Problem to work on
Copy out the lines below that hold the word "computer".

*** Opening of Extracted information ***

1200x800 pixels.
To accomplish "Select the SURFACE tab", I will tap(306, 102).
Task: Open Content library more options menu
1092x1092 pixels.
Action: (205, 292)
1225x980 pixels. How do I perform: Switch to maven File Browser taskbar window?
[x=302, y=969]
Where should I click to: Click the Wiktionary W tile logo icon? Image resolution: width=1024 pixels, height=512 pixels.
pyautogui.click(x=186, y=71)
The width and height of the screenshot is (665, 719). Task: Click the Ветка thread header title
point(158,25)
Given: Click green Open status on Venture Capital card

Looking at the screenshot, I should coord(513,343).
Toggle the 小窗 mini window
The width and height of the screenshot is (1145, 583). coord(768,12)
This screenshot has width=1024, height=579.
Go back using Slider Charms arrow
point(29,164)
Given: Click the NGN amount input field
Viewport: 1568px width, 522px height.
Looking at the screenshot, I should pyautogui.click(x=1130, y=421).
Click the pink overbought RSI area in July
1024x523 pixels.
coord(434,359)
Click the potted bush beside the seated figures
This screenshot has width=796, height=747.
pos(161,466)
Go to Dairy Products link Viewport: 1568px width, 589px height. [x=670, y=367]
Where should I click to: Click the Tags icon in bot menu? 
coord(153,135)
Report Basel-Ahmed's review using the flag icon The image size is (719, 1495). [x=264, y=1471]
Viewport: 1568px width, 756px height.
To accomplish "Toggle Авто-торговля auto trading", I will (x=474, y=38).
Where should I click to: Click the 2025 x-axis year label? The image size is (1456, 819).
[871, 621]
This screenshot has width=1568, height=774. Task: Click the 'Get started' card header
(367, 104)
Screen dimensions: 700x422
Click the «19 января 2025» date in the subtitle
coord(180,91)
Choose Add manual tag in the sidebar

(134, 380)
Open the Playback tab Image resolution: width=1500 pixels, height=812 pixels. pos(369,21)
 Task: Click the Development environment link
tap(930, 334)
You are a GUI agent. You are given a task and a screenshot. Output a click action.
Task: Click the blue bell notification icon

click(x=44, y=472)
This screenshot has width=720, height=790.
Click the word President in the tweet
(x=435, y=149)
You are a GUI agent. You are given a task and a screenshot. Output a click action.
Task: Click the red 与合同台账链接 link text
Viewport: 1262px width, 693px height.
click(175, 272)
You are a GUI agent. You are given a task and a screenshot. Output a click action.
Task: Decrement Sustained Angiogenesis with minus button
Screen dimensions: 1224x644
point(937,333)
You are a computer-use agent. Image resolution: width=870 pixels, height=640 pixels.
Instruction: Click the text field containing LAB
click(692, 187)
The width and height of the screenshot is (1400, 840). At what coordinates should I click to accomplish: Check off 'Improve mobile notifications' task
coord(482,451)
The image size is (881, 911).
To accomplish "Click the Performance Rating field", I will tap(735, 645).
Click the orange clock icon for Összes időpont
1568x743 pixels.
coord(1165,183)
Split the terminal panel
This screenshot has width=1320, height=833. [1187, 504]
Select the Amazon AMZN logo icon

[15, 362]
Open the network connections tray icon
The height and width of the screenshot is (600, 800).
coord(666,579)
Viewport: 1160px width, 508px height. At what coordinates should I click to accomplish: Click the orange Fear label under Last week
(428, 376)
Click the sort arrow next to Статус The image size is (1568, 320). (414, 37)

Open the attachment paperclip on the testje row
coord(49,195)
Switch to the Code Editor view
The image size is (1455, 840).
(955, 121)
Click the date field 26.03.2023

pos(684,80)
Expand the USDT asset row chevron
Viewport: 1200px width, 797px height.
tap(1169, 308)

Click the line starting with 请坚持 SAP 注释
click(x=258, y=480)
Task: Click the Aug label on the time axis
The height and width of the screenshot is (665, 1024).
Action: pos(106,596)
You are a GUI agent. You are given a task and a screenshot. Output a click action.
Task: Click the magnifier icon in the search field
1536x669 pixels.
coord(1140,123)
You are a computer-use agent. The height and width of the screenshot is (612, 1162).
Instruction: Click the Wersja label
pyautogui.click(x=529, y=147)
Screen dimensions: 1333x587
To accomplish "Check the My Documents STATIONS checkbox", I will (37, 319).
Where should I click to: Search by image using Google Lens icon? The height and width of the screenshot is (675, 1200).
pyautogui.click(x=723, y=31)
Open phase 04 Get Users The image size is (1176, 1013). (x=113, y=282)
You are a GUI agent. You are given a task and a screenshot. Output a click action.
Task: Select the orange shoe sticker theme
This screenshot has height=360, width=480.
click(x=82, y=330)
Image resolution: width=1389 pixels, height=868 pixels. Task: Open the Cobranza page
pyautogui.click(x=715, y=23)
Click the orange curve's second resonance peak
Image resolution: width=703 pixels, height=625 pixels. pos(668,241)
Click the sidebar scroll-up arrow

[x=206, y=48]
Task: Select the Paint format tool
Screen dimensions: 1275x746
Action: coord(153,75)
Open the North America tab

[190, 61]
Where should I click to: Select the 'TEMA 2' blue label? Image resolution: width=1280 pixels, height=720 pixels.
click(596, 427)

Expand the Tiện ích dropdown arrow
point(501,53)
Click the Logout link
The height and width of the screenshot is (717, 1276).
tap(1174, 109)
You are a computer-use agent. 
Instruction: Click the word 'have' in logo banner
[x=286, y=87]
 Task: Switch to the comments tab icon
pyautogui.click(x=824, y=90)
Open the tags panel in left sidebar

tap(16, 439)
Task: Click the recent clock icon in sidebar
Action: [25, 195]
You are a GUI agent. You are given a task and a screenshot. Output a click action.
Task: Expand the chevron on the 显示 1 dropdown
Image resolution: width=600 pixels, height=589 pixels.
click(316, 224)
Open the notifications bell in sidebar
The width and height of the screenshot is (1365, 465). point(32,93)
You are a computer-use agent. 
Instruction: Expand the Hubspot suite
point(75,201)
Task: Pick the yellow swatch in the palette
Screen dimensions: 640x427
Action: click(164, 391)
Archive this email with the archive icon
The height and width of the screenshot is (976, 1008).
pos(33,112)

*** Close of Extracted information ***

Task response
You are a computer-use agent. Image resolution: width=870 pixels, height=640 pixels.
You are a computer-use agent. The height and width of the screenshot is (612, 1162).
You are a computer-use agent. 
You are a computer-use agent. 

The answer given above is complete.